The policyholder had a building in Burnsville that had been vacant for four months when the mortgagee/bank was added to the contract of insurance. Seven months later, while still vacant, the structure was vandalized. The bank submitted an insurance claim, but this was denied because the policy recited that loss by vandalism was excluded “[i]f the building where loss or damage occurs has been vacant for more than 60 consecutive days before that loss or damage occurs.”

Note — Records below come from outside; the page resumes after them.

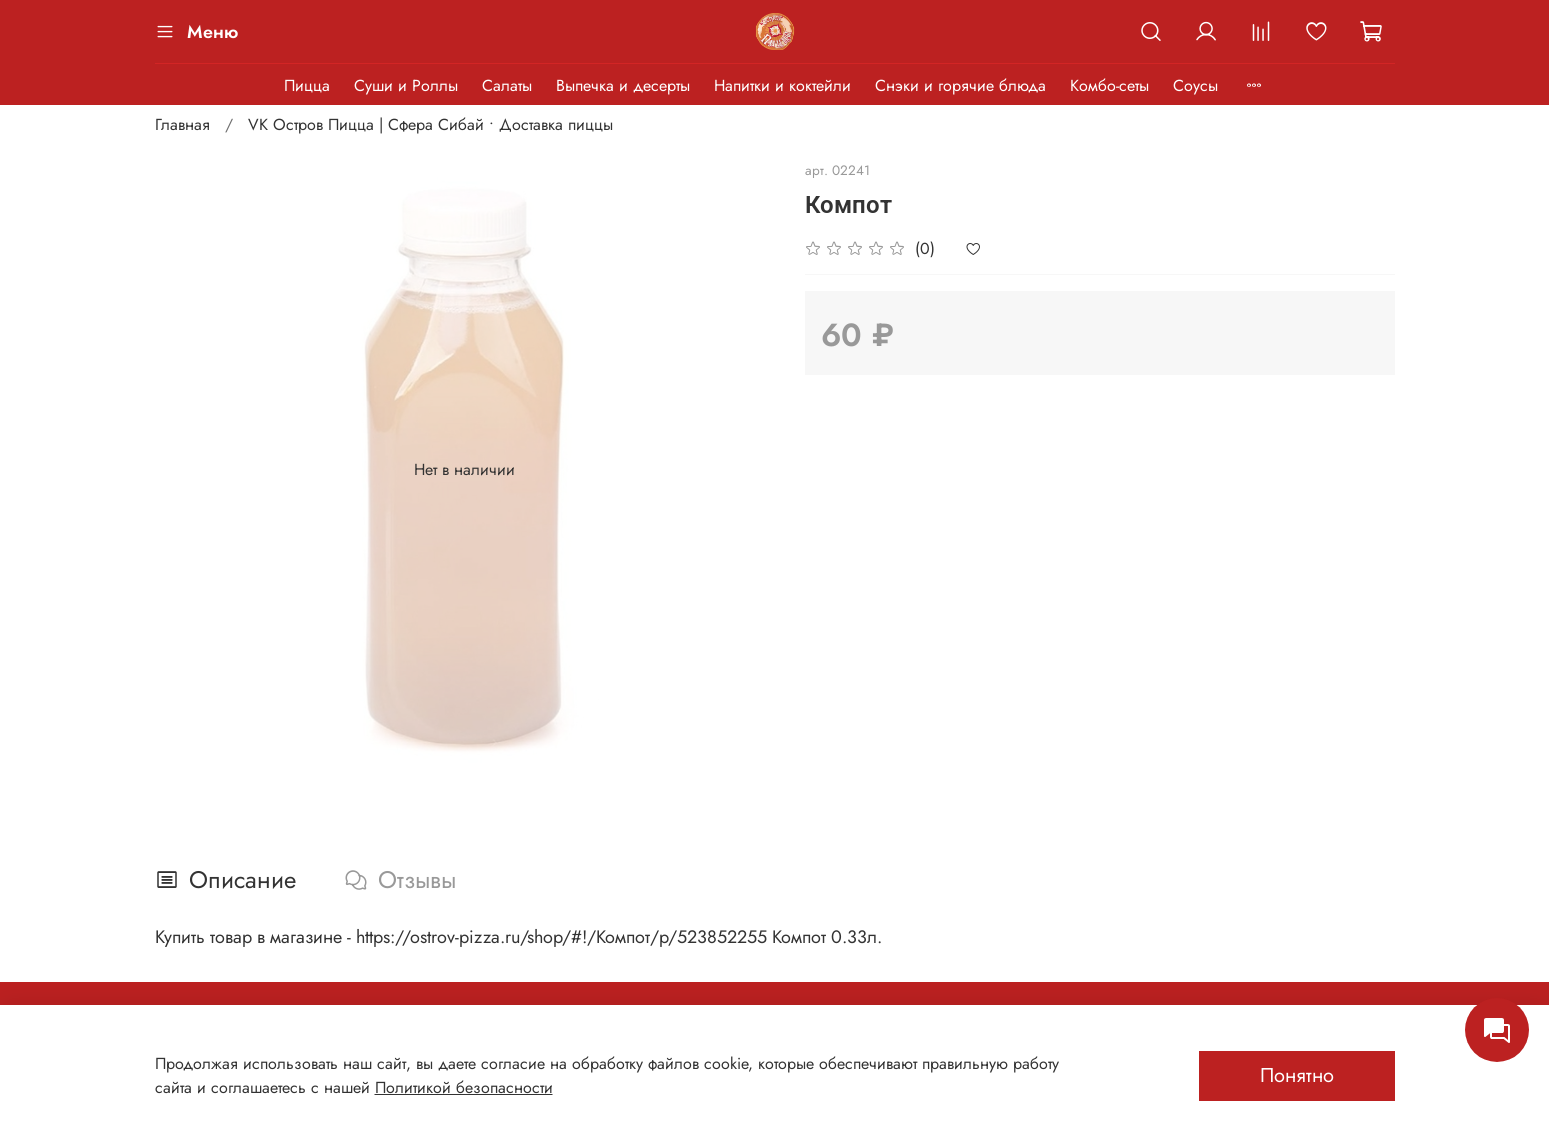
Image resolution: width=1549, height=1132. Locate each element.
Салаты (507, 85)
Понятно (1297, 1075)
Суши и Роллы (406, 85)
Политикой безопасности (464, 1087)
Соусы (1195, 85)
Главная (182, 124)
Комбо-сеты (1109, 85)
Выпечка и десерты (623, 85)
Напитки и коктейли (782, 85)
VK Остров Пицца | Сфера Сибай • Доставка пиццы (430, 124)
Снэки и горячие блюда (960, 85)
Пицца (307, 85)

The bank brought suit. The policy contained a so-called “standard” or “union” mortgage clause that provided that if the insurer denies a claim because of the insured’s acts or because the insured has failed to comply with the terms of the policy, “the mortgageholder will still have the right to receive loss payment” if it pays any premium due upon request and submits a sworn statement in proof of loss. The trial court granted the bank’s motion for summary judgment, holding that it was entitled to recover despite the vacancy, but the court of appeals reversed and found in favor of the carrier.

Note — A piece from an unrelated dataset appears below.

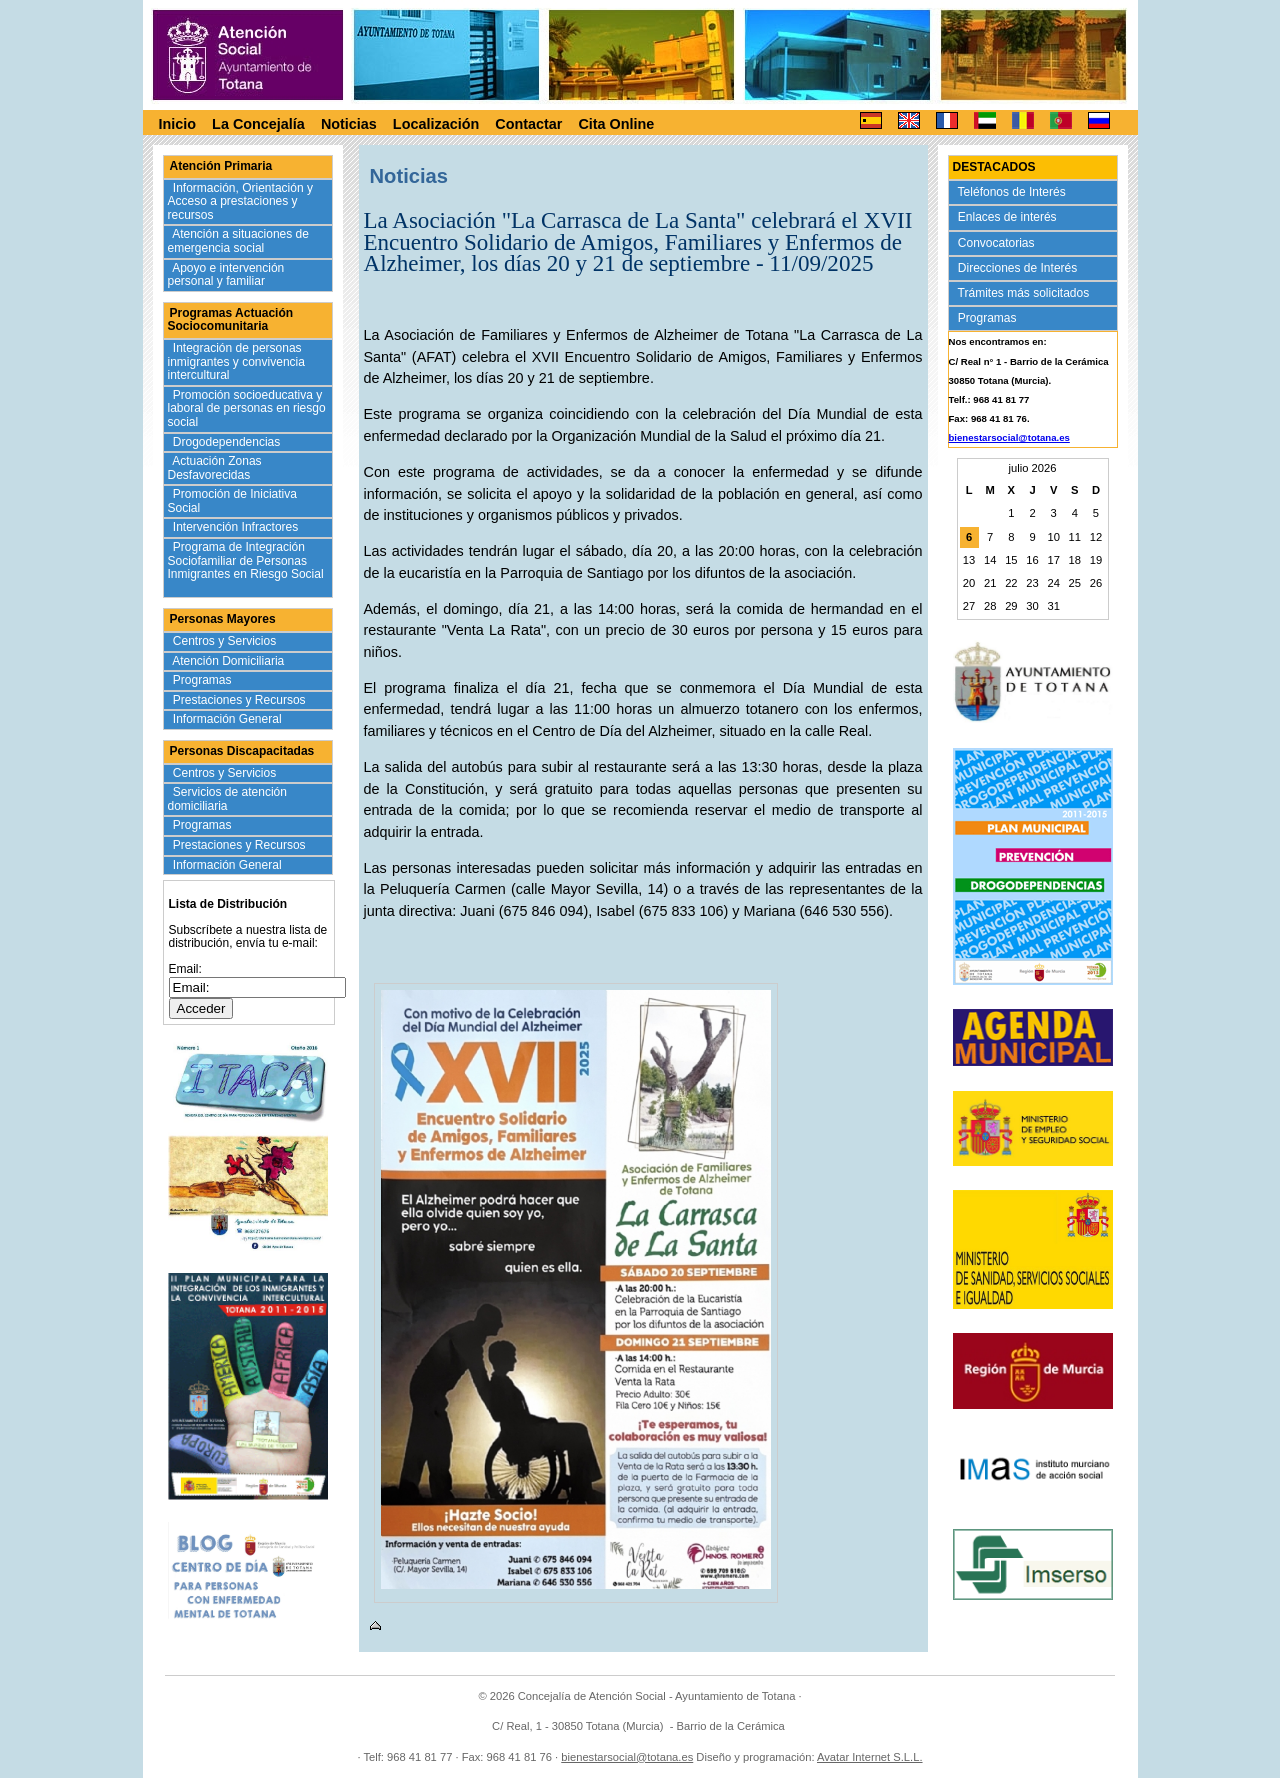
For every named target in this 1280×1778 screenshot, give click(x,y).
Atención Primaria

On October 28th, the Minnesota Supreme Court reversed and remanded in an opinion written by Justice David Lillehaug. The court first set the stage by explaining that under an “open” mortgage clause, the mortgagee simply stands in the shoes of the insured/mortgagor. Under the “standard” or “union” version, however, it has a separate and independent contract with the insurer. That contract is nonetheless subject to all of the terms and conditions of the policy, including the vacancy clause. The issue was, therefore, “whether the two clauses are susceptible to a reasonable interpretation that avoids a conflict.”
The bank argued that the mortgage clause meant that the insurance coverage afforded to the mortgagee could never be invalidated by a 60-day vacancy because that was necessarily an act or omission by the policyholder. The high court rejected that position because
it would effectively read the vacancy clause out of the mortgagee’s policy. . . . Under [the] Bank’s interpretation, a vacancy is always caused by the owner’s failure to ensure that the property is not vacant, so a vacancy would never exclude a claim for coverage.
The justices held that there were a number of scenarios under which a vacancy could come about “despite the owner’s best efforts” to avoid it, such as “a severe economic downturn.”
The court also rejected the insurer’s position, however, because it held that that also failed to harmonize the two clauses. The carrier argued that if there was a 60-day vacancy at the time of loss, there was no coverage for anyone regardless of the vacancy’s cause. It contended a vacancy was effectively a risk that it never contracted to assume any circumstances whatsoever.
The justices then held that a mortgagee’s recovery in Minnesota was only defeated by a vacancy clause if the vacancy was caused by the policyholder. In the words of the opinion:
Reading the standard mortgage clause and the vacancy clause together, . . . the mortgagee has coverage is there is a vacancy because of the acts of the owner. However, if the vacancy is not due to the acts of the owner, the mortgagee does not have coverage.
The court then remanded, directing the trial court to “determine whether the owner’s acts caused the vacancy.” Ominously for the bank – which was aware of the vacancy prior to the loss – it also cited a 1926 Minnesota Supreme Court opinion for the proposition that the mortgagee’s interest is “unaffected by any act or neglect of the mortgagor, of which the mortgagee is ignorant.” The emphasis was from Wednesday’s decision, indicating that a mortgagee clearly ignores a known vacancy at its peril.